Jakarta (Antara Kalbar) - Indonesia harus memilih, bonus demografi atau bencana demografi? Jika pilihannya bonus demografi, maka sejak kini harus meningkatkan kualitas SDM, tetapi jika memilih bencana demografi, biarkan para pemuda mencari jati diri.

Ketika peringatan HUT RI ke-67 di halaman Kemendikbud pada 17 Agustus 2012, Menteri Pendidikan dan Kebudayaan Mohammad Nuh mengatakan bahwa selama 25 tahun, mulai 2010 hingga 2035, Indonesia mendapat anugerah terbesar dan luar biasa sepanjang sejarah kemerdekaan.

Anugerah melimpah itu berupa jumlah penduduk usia produktif mulai 15 hingga 64 tahun mencapai 60 persen.
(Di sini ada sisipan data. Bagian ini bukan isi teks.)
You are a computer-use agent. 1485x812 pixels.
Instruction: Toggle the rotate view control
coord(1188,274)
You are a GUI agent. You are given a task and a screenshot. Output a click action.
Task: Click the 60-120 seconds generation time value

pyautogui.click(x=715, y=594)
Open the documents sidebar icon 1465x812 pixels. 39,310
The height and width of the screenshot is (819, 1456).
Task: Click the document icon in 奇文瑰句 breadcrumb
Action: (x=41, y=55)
Ini berarti penduduk produktif hanya menanggung biaya hidup penduduk tidak produktif dengan usia 0 - 14 tahun dan usia 65 tahun ke atas.

Apabila sumber daya manusia (SDM) yang mencapai 60 persen itu terampil, maka bangsa ini akan meraih bonus demografi. Ini berarti perekonomian nusantara akan tumbuh pesat berkat keterampilan dan kreativitas mereka yang berusia produktif.

Untuk menghasilkan penduduk yang terampil, bertalenta, inovatif, kreatif, memiliki daya saing, dan berkarakter, maka berbagai upaya ke arah itu harus dipersiapkan sejak kini, kemudian mempertahankannya, bahkan meningkatkan kualitas SDM yang sudah ada.

Cara yang ditempuh bisa dengan beberapa kegiatan, di antaranya memberikan pelatihan kerja bagi generasi muda yang belum memiliki keterampilan agar mereka bisa diterima di pasar kerja, baik diterima di perusahaan atau lembaga pencarai tenaga kerja, maupun mampu menciptakan lapangan kerja baru lewat kreativitas dan inovasinya.

Cara lain yang juga harus dilakukan adalah dengan memberikan bekal mental dan pengetahuan agama. Harapannya tentu selain mereka memiliki keterampilan dan kecerdasan, para usia produktif itu juga memiliki etos kerja dan tidak mudah terjerumus karena bekal agama yang dimilikinya cukup kuat.  

Apabila pemerintah dan pemangku kepentingan terkait tidak melakukan apapun dan membiarkan para pemuda mencari jati diri, kemungkinannya hanya dua, jati diri yang ditangkap generasi muda kalau tidak positif, pasti negatif.

Biasanya, pemuda yang dibiarkan mencari jati diri tanpa adanya bimbingan intensif, mereka cenderung melakukan tindakan negatif, seperti kebut-kebutan, narkoba, minuman keras, seks bebas, dan tindakan lain yang membuat khawatir masyarakat luas.

Apabila kondisi seperti itu terjadi, maka tingginya jumlah usia produktif di Indonesia akan berakibat pada munculnya bencana demografi bagi negeri ini.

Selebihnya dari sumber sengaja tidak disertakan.